• THE TASK: Find each line in the records that contains the string "user" and copy those lines out. Matching is case-sensitive.

• RECORDS SUPPLIED:
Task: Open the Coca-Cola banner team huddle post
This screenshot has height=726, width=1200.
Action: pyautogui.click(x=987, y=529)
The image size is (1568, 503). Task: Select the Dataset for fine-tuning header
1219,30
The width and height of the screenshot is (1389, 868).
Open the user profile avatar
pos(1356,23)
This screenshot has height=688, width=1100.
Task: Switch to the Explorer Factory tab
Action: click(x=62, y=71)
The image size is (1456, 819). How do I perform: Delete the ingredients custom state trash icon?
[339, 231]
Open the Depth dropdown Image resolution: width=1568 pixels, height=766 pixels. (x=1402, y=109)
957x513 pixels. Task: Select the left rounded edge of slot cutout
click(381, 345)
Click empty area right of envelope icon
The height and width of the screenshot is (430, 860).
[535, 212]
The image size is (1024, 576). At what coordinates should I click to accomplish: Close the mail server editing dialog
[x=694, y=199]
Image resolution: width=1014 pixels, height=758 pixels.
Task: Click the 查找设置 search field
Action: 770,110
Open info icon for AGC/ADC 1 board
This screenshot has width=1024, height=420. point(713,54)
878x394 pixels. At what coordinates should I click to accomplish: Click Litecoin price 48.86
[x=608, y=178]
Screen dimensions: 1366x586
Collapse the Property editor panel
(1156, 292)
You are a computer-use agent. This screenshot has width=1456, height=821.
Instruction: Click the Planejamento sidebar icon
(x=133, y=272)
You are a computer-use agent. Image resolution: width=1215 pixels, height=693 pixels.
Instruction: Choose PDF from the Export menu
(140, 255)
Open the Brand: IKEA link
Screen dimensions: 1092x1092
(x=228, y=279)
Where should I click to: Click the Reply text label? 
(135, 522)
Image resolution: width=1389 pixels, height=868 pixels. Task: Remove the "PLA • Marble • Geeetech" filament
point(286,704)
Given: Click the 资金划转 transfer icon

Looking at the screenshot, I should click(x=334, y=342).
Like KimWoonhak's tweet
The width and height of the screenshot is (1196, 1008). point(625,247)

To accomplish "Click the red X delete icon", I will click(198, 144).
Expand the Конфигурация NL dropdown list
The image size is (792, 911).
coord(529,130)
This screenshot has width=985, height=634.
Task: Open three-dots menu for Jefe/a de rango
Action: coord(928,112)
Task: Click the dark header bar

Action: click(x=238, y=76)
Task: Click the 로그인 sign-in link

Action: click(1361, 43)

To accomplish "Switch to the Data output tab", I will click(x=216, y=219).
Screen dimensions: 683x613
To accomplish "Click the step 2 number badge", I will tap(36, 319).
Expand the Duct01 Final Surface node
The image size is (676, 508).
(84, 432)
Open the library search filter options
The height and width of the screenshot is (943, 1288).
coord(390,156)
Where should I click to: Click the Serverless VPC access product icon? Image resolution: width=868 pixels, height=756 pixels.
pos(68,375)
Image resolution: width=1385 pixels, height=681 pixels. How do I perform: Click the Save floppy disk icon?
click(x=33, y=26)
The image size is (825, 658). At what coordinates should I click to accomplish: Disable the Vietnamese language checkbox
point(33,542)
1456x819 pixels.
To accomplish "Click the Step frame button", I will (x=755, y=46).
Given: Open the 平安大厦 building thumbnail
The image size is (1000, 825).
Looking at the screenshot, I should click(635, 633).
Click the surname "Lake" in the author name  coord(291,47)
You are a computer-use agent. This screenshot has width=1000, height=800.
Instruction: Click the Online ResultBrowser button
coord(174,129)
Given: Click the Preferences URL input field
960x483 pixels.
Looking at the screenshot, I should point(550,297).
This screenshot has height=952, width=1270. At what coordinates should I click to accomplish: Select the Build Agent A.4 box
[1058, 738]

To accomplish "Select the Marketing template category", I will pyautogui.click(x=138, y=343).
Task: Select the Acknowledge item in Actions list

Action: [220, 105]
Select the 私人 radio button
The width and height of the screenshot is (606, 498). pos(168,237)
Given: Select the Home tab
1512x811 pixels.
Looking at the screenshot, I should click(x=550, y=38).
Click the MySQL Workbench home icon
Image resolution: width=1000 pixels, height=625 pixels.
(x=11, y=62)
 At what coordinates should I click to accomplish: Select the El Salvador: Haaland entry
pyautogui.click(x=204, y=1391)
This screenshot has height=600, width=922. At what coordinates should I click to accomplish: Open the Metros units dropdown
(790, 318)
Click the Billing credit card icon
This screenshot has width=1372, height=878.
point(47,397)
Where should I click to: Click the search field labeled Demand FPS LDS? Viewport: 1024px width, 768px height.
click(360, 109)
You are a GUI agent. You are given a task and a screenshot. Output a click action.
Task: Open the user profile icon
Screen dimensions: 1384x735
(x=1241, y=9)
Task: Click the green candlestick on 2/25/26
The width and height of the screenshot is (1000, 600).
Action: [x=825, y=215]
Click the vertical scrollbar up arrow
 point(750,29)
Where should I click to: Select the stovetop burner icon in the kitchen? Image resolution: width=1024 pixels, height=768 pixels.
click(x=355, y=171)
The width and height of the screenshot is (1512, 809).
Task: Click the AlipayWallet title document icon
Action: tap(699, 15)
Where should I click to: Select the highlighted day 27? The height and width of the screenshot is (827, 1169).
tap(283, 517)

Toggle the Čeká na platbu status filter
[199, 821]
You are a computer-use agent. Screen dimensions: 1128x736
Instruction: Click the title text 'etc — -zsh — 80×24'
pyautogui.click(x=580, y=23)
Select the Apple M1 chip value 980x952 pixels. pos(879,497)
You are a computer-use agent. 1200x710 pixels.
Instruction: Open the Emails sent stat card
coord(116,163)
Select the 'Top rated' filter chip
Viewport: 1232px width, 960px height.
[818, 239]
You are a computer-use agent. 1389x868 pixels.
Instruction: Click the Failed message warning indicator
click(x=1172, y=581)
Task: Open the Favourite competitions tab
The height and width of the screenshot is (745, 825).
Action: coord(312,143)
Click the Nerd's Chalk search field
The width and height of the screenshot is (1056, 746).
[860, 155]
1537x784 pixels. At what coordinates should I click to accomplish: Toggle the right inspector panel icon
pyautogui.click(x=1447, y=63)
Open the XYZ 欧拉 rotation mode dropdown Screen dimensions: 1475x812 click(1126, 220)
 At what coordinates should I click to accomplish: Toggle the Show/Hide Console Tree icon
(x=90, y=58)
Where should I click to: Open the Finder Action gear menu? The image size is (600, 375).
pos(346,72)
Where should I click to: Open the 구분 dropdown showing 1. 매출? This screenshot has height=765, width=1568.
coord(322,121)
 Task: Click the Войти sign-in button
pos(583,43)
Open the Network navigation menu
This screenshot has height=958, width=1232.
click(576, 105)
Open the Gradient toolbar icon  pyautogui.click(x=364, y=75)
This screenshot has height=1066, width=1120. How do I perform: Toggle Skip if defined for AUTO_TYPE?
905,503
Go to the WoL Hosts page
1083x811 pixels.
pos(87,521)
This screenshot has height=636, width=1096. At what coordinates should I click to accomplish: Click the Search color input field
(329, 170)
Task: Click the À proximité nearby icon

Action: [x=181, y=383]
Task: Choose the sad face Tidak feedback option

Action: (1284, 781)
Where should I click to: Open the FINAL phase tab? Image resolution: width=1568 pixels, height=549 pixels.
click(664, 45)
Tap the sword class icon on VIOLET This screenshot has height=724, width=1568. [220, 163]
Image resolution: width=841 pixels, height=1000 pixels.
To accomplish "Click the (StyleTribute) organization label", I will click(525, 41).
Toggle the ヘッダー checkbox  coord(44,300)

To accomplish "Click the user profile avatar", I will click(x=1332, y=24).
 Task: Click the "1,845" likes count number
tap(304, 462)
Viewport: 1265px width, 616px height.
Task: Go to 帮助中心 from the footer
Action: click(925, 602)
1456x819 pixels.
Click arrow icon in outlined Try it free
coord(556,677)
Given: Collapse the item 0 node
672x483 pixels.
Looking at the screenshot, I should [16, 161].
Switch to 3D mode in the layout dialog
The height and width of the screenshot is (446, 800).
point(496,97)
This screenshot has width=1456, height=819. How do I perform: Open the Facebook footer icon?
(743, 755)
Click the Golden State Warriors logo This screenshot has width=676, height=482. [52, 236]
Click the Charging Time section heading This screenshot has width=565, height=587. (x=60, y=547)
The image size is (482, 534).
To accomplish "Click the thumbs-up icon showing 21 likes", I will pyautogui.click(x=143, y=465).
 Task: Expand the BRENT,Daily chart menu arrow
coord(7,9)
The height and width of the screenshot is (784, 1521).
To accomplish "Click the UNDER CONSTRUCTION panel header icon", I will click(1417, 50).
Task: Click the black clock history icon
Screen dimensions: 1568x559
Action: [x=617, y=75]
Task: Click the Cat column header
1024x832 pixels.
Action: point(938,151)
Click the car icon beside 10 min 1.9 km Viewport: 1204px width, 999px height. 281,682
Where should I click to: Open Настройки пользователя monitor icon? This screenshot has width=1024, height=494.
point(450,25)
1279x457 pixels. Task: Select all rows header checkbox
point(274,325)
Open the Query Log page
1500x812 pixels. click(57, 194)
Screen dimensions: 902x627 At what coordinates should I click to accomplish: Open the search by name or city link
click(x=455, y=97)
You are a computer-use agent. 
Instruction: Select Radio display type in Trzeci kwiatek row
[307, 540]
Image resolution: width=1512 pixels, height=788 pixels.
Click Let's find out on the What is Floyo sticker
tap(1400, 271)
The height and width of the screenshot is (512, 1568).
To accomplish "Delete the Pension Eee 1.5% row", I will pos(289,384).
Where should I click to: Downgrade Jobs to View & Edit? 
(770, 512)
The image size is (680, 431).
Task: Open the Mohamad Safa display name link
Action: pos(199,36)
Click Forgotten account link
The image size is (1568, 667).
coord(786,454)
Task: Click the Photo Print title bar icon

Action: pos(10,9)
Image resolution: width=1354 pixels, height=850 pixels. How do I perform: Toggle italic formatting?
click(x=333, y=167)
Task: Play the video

• SOLUTION TO THE PROBLEM:
Open the user profile avatar
Task: Open the user profile icon
To accomplish "Click the user profile avatar", I will click(x=1332, y=24).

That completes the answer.